The little beauty, modeled, worked in small parts in films, then big parts in movies, and then became a star of the cinema. However, that too isn’t the story; I am trying to get around to telling you.  Ok, just one more side-trip, May McAvoy was the movie princess that became the Queen of the 1923, Pasadena Rose Parade, and you thought that Pasadena, didn’t like the girls of Hollywood, but royalty will always find its way, she was the only star to ever have the honor of being named Queen of the Tournament of Roses, and that is a pretty grand thing. Yes, of course you have seen May, that is if you every saw the 1925 Ben-Hur, she drives a chariot in that one, still can’t place her…well, have you seen a little film she co-stared in called the Jazz Singer?  See, I told you, she was cinema star.

 

 

 

 

 

 

 

So, May was rather special and yes, charming, here is the story I wanted you to know.  She had become a star at Paramount and the driver once of ‘the most beautiful car in America’ a Paige (that is what their advertising stated). Dallas Fitzgerald, the director, got a  “soaped up” car from by the Paige Company and one day after getting the approval of her Studio, the Paige Company, and arranging for the Automobile Club of America to take photos; May took the Paige to the Beverly Hills Speedway. 

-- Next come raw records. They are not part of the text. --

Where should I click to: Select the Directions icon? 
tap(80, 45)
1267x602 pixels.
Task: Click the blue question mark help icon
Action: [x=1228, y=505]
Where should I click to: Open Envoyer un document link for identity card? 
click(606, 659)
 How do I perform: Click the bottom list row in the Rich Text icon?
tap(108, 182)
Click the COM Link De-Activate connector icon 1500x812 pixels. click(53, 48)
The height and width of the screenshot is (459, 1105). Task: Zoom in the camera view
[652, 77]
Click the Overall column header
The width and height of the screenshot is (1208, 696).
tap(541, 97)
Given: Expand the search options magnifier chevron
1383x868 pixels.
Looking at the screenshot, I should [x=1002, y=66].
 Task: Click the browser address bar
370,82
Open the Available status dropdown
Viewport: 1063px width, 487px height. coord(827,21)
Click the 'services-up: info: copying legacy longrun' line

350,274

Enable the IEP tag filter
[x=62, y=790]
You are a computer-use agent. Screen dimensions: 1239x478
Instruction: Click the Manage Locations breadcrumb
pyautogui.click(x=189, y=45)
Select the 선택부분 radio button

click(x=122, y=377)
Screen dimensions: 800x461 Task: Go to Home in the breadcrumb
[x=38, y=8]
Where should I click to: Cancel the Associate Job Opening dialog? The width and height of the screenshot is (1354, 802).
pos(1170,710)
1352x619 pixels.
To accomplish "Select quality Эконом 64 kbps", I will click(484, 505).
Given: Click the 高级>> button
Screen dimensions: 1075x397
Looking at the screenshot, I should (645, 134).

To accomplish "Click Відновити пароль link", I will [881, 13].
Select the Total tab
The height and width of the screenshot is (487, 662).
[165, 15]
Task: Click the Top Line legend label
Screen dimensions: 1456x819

Paige was one of the hottest cars in the country on the stock car racing circuit. Paige set a record in 1922, when Ralph Mulford covered 25 miles averaging a speed of 96.9 mph

May told William, that the track was indeed made of wooden boards with embanked curves and straight-aways. The day she was there trying out the car, repairs were being made for a big up coming race.  May let the car go full out and found that she was going nearly 100 miles an hour around the track and after almost 70 years, she said, “I wouldn’t mind doing it now because I still love driving cars”. She got up to 97 mph on a track that was being repaired and she told my friend that she would like to do it again. What a charming woman and isn’t that a swell story!